Nun haben Bildungsrat und Regierung auf das berechtigte Anliegen reagiert und die Kürzung der Lektionentafel auf das Schuljahr 2025/26 beschlossen. Bezüglich der betroffenen Fachbereiche und Klassen sind sie weitgehend einem Vorschlag gefolgt, welchen unsere beiden Verbände eingebracht haben. Entsprechend zufrieden sind VSGP und SGV mit diesem Entscheid. Wir sind überzeugt, dass er mit Blick auf die Gesamtschweiz, demgemäss St.Galler Schülerinnen und Schüler heute ungefähr eine Stunde pro Woche mehr zur Schule gehen als der schweizerische Durchschnitt, gut vertretbar ist. Die Reduktion entlastet nebst den Schulträgern auch die Schüler/-innen und erfüllt trotzdem nach wie vor die Deutschschweizer Vorgaben des Lehrplans 21.

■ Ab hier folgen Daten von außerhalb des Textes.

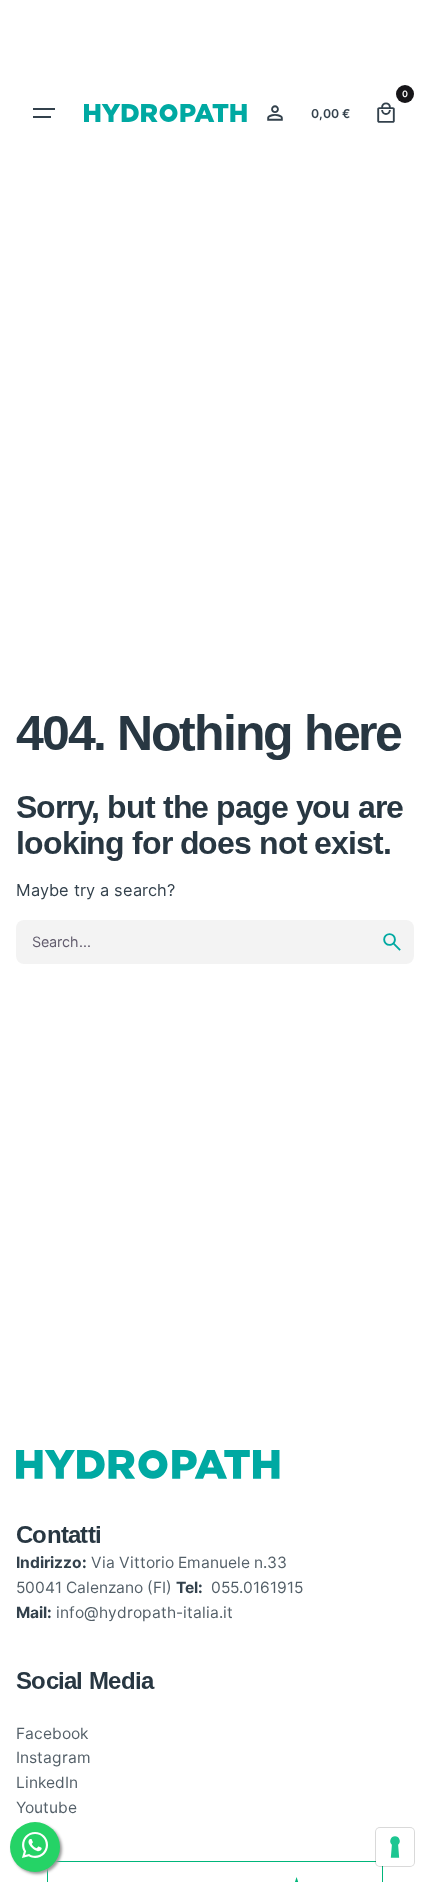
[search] (392, 942)
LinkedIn (47, 1782)
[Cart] (386, 113)
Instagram (53, 1757)
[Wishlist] (275, 113)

Erhebliche finanzielle Entlastung für Schulträger

Sicher hätten es VSGP und SGV vorgezogen, mit einer Reduktion auf allen Klassenstufen die finanziellen und personellen Aufwände für die Gewährung der zusätzlichen Entlastungslektion für Klassenlehrpersonen vollständig zu kompensieren. Mit der Teilkompensation sind wir insofern zufrieden, als dass diese die Schulträger finanziell erheblich entlastet.

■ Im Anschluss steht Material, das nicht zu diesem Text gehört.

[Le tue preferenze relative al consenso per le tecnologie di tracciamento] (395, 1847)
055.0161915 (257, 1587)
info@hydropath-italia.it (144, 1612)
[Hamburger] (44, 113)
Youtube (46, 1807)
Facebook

Und bezüglich des personellen Mehrbedarfes zählen VSGP und SGV darauf, dass die allenfalls verbleibende, eine zusätzlich abzudeckende Lektion pro Klasse von einer Lehrperson übernommen wird, welche im Teilpensum schon angestellt ist.

Verband St.Galler Volksschulträger (SGV) & Verband St.Galler Gemeindepräsidien (VSGP)

Die Mitte begrüsst «pragmatische» Reduktion

Ab dem Schuljahr 2025/26 unterrichten Klassenlehrpersonen eine Lektion weniger. Dafür wird die Lektionentafel um eine Lektion reduziert.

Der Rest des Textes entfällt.